**How to complete this task**
Between the line containing "Toggle the UBOT series ticker label" and the line containing "Given: Click inside" lies a run of lines; give that run again exactly, with both of those lines, and nothing else from the entries below.
☆ ☆ ☆
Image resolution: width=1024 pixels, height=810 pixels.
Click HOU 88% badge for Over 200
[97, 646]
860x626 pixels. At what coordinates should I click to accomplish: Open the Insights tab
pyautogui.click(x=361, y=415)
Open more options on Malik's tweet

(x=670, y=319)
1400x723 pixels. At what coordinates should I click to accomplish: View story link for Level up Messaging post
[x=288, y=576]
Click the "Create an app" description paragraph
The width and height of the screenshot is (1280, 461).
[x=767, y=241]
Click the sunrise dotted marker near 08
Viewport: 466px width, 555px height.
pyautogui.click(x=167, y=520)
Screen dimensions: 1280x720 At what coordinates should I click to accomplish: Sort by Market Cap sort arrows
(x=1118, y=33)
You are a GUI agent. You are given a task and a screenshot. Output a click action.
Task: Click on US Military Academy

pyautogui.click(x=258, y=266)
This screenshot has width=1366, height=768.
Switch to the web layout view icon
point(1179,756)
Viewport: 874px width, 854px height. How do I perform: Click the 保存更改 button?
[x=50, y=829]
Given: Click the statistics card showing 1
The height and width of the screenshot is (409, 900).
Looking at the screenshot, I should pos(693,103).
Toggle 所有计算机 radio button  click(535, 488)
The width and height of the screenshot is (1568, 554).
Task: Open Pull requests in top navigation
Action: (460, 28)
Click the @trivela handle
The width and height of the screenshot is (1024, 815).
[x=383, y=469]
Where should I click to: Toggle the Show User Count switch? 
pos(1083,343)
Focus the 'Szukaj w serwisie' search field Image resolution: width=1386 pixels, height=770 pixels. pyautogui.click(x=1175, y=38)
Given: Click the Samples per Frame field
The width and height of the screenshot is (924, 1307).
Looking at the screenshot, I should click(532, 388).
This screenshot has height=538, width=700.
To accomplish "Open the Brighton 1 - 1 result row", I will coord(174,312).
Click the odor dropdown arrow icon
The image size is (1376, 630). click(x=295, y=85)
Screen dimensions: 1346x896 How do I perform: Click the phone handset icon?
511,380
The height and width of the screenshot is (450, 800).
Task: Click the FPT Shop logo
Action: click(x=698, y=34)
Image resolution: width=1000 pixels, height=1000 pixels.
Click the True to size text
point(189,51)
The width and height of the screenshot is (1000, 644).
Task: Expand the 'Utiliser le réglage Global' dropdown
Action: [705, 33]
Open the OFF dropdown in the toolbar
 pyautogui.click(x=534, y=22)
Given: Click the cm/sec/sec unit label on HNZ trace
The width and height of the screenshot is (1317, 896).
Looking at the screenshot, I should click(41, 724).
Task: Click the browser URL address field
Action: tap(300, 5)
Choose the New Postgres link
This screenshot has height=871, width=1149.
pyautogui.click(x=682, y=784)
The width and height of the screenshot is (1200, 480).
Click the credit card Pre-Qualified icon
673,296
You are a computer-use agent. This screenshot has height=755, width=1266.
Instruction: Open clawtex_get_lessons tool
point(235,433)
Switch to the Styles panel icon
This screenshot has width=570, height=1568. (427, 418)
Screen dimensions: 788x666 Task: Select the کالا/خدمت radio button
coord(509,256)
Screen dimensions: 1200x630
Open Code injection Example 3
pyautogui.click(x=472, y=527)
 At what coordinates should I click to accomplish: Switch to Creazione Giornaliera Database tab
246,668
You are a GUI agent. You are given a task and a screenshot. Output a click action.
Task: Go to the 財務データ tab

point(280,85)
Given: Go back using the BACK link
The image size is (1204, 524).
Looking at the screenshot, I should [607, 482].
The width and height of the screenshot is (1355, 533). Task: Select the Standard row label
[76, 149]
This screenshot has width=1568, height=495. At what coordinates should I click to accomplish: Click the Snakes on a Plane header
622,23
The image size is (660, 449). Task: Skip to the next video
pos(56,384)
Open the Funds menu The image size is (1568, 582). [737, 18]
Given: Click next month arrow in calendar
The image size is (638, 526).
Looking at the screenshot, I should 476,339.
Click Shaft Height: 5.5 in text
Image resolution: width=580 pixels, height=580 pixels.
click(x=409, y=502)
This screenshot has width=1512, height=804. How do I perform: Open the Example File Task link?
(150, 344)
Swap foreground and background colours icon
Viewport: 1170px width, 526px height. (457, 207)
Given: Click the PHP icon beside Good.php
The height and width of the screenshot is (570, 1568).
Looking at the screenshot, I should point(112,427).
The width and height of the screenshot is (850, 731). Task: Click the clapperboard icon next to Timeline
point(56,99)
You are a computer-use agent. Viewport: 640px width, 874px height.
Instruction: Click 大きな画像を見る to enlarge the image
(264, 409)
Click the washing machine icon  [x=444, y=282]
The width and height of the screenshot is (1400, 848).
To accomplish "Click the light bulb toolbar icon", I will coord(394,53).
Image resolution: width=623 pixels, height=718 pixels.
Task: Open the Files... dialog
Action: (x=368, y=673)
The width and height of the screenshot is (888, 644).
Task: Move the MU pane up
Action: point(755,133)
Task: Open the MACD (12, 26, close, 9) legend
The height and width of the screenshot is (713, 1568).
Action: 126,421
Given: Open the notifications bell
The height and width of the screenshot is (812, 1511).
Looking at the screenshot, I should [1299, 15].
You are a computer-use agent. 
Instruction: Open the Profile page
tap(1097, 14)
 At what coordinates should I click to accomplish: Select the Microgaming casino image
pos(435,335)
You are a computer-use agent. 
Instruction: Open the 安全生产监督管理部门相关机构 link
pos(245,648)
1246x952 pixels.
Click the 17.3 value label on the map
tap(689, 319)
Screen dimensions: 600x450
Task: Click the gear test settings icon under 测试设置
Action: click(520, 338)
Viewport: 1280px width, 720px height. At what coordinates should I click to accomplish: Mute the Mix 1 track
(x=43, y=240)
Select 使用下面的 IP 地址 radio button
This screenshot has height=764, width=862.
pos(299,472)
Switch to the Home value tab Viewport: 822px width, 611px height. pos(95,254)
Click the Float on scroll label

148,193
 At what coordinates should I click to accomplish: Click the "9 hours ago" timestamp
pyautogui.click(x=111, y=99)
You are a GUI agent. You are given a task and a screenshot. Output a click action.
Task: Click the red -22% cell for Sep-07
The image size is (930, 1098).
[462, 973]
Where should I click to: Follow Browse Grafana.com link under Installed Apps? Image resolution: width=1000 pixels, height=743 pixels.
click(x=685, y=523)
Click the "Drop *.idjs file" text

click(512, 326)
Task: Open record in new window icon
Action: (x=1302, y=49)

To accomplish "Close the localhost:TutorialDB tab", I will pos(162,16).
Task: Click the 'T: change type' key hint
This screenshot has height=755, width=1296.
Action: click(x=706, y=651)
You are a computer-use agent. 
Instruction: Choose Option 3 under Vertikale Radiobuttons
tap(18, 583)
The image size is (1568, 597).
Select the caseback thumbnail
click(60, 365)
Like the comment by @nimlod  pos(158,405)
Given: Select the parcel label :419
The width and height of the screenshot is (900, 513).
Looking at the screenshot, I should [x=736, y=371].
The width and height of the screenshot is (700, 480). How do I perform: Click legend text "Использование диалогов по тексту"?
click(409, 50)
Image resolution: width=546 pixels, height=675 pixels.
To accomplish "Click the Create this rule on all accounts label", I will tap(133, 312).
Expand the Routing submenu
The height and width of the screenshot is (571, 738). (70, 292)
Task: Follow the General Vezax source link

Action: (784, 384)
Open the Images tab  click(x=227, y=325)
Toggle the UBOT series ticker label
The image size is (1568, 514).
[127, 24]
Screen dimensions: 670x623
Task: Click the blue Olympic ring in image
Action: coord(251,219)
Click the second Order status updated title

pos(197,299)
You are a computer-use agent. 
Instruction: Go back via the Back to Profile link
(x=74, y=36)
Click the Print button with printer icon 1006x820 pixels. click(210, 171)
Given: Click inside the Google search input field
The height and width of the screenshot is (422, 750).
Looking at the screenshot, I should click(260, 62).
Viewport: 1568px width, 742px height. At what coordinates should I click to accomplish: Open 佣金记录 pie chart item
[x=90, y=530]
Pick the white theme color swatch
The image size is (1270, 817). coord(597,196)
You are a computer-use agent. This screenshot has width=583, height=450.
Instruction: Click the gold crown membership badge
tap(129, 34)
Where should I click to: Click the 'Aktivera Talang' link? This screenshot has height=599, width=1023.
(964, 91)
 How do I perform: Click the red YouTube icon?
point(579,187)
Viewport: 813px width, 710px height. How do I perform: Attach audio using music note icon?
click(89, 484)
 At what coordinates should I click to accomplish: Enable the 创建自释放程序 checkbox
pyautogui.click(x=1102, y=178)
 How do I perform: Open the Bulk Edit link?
☆ ☆ ☆
**Your solution**
Toggle the UBOT series ticker label
The image size is (1568, 514).
[127, 24]
Screen dimensions: 670x623
Task: Click the blue Olympic ring in image
Action: coord(251,219)
Click the second Order status updated title

pos(197,299)
You are a computer-use agent. 
Instruction: Go back via the Back to Profile link
(x=74, y=36)
Click the Print button with printer icon 1006x820 pixels. click(210, 171)
Given: Click inside the Google search input field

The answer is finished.